═══ Отрывок
Мальчик уверен, что все ‘предсказания’ сбываются, и действительно больше не крадет.
За воровство мы перестали наказывать. Новенький что-нибудь возьмет, и все на него смотрят и говорят: это у тебя не уголовщина, а привычка, которая пройдет. Но вот приходит старший, который пробыл два года в коммуне. Он докладывает, что такой-то не заплатил в трамвае за проезд.
— Как?!
Все вытягивают шеи.
— И что же, ты говорил, что ты беспризорный? Таких надо выгонять из коммуны.
— Может быть, ты снимешь свое предложение?
— Нет, я своего предложения не снимаю.
— Кто за это предложение? Подымается рук двадцать.
Конечно, его не выгонят, он сидит и переживает.
Знаем ли мы, что такое детское воровство? То, что мы знаем из опыта, мало. Надо, чтобы это было написано в книге. Надо, чтобы люди прочитали, проверили, тогда они будут знать.
А что такое детское хулиганство?
Есть такой педагогический ‘закон’, что детям надо больше драться и кричать. В результате во время перемены наши коридоры превращаются в отделения ада. И все это потому, что ребенок должен бегать, кричать. Что кричать? Просто открыть рот и кричать? Должен или не должен так* кричать?
В некоторых книгах написано, что должен, а я в своем педагогическом рпыте считал, что ребенок не должен ни бегать, ни кричать без толку. Я думал, что совершаю педагогическое преступление, так как педагогический закон утверждает, что он должен кричать и бегать, но все-таки поступал по-своему.
У меня только что окрашены стены. Я из последних средств пригласил мастеров, и они произвели хороший ремонт. Я не могу допустить, чтобы ребенок проявлял здесь свои способности в области рисования.
Я как педагог и как хозяйственник поступаю правильно.
А потом я убедился, что педагог и хозяйственник не должны расходиться.
Я добьюсь того, что ученик будет так же заботиться о чистоте стен, как и хозяйственник. И он ничего не потерял от того, что не нарисовал на стене. Он ничего не потеряет от того, что не покричал и что-то у него там не развилось.
Мы должны приучать воспитанников к упорядоченным, целесообразным движениям. Извольте двигаться целесообразно. Вы идете по коридору, чтобы выйти на улицу. Никакой скидки на ваши какие-то детские особые аппетиты к движению. Проходи спокойно по коридору, спокойно выходи на улицу, а когда выйдешь во двор, там можешь удовлетворить свои аппетиты.
И оказалось, что никаких особых аппетитов у ребят нет. И потом, может быть, торможение этих аппетитов даже полезнее, чем их удовлетворение.
══════
═══ Исходные данные
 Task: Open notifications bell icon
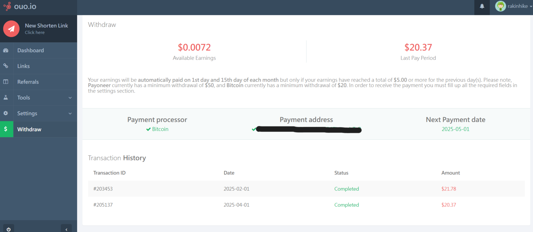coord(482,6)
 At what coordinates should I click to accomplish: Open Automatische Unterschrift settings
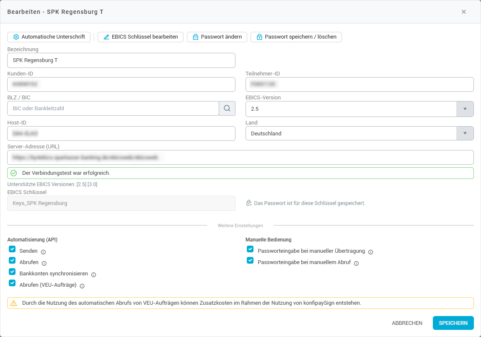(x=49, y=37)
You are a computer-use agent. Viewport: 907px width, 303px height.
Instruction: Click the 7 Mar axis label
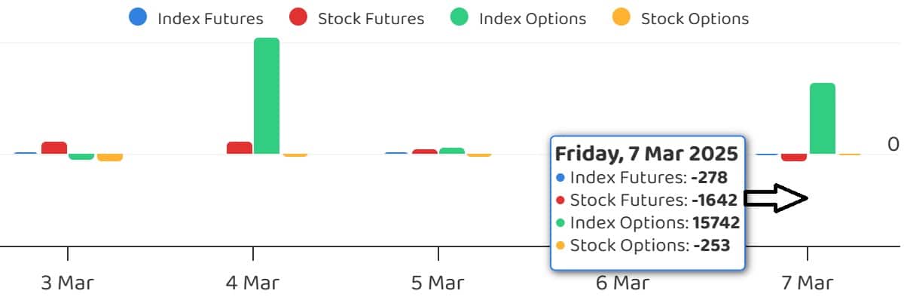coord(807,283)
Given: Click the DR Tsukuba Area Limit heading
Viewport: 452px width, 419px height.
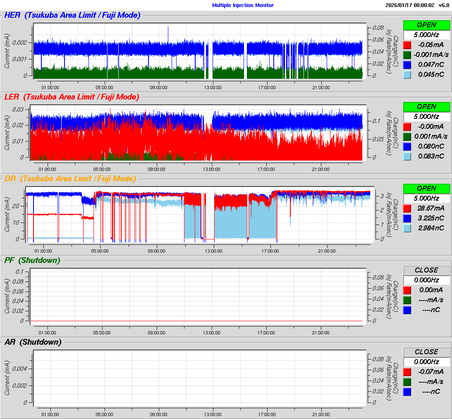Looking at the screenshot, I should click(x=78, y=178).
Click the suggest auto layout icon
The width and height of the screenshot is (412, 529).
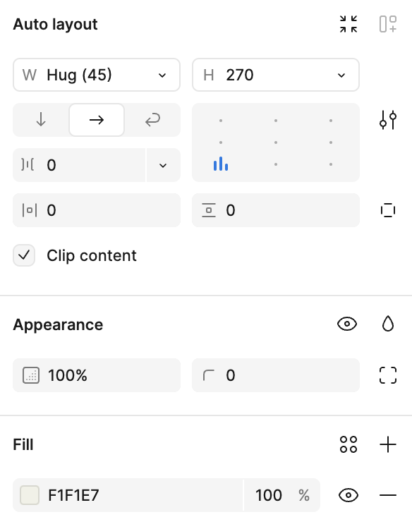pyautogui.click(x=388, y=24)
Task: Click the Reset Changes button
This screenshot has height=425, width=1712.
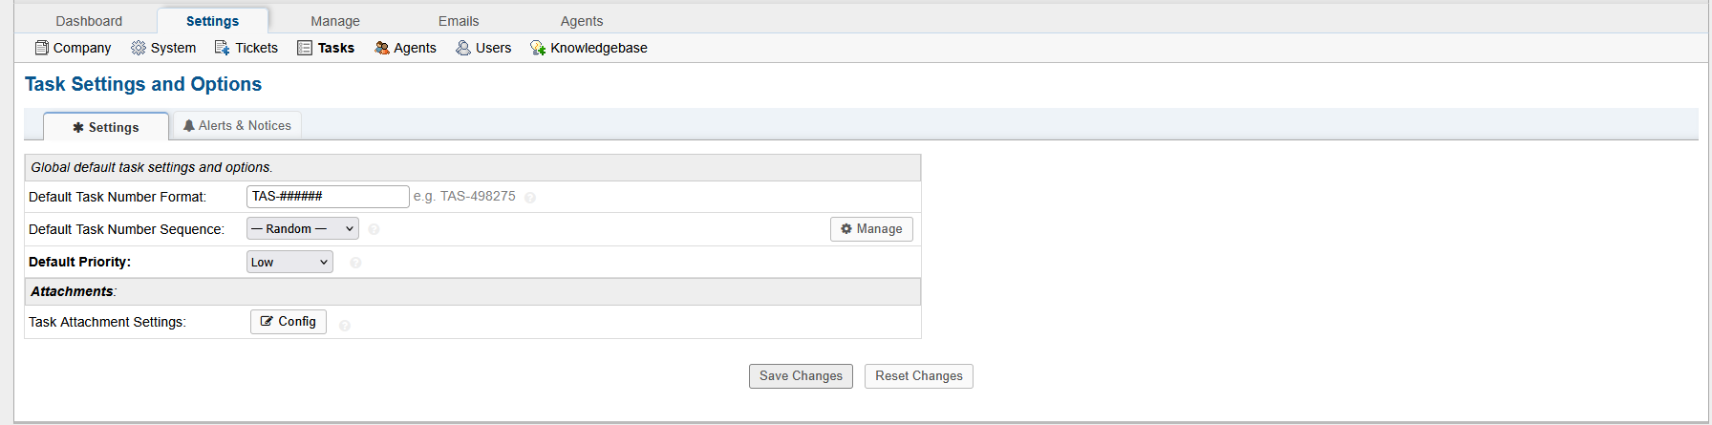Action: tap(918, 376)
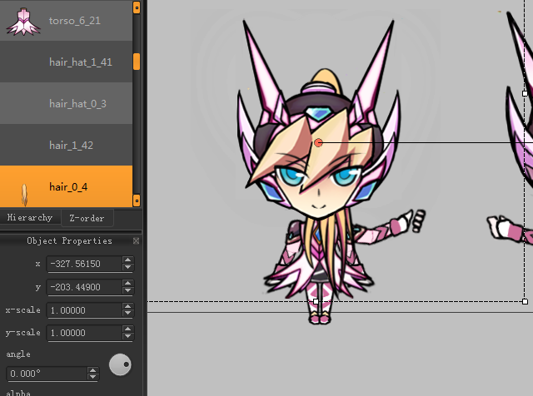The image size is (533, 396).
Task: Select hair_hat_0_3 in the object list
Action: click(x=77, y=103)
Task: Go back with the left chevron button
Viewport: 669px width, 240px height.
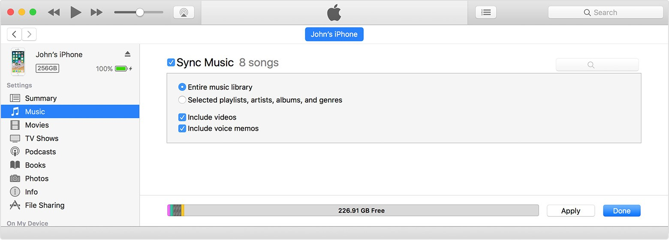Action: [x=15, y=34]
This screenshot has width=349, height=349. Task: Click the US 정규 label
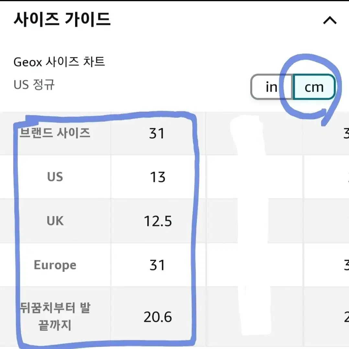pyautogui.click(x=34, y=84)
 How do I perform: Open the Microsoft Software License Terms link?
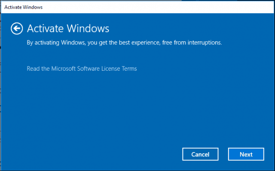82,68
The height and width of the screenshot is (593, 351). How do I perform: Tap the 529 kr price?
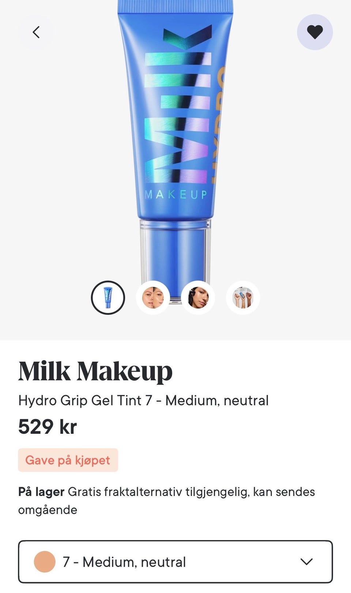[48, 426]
══════
Задание:
Продолжите отрывок о воспитании детей, начав сразу после его последнего предложения.

Ответ:
Мы мало об этом знаем, а все это нужно знать, чтобы быть мастером-педагогом. Такое мастерство совершенно необходимо, его надо воспитывать.
Я с моими коллегами, товарищами, сотрудниками всегда работал над этим мастерством. Мы собирались, обсуждали этот вопрос, но ничего не записывали.
Есть еще один важный метод — игра. Я думаю, что несколько ошибочно считать игру одним из занятий ребенка. В детском возрасте игра — это норма, и ребенок должен всегда играть, даже когда делает серьезное дело. У нас, взрослых, тоже бывает эта склонность к игре. Почему одной нравится кружевной воротничок, а другой не кружевной? Почему надо вдруг надевать крепдешиновое платье, а не ситцевое? Почему хочется надеть форму? Я думаю, что каждый из нас с удовольствием надел бы форму полковника. Почему привлекает форма? Потому что в этом есть какая-то игра.
Почему мы ставим у себя в книжном шкафу красивые книги с золотыми корешками наверх, а другие, похуже — вниз? Мы играем в людей интеллигентных, культурных, имеющих библиотеку.
У ребенка есть страсть к игре, и надо ее удовлетворять.
Надо не только дать ему время поиграть, но надо пропитать этой игрой всю его жизнь. Вся его жизнь — это игра.
У нас был завод с первоклассным оборудованием. Делали фотоаппараты ‘Лейка’ с точностью до одного микрона, и все-таки это была игра.
На меня многие педагоги смотрели, как на чудака, что я занимаюсь игрой в рапорт.
Надо играть с ребятами, надо стоять во фронт, а потом можно рычать на них. Тот командир, который минута в минуту является ко мне сдавать рапорт, прекрасно играет, и я с ним играю. Я отвечаю за них за всех, а они думают, что они отвечают10.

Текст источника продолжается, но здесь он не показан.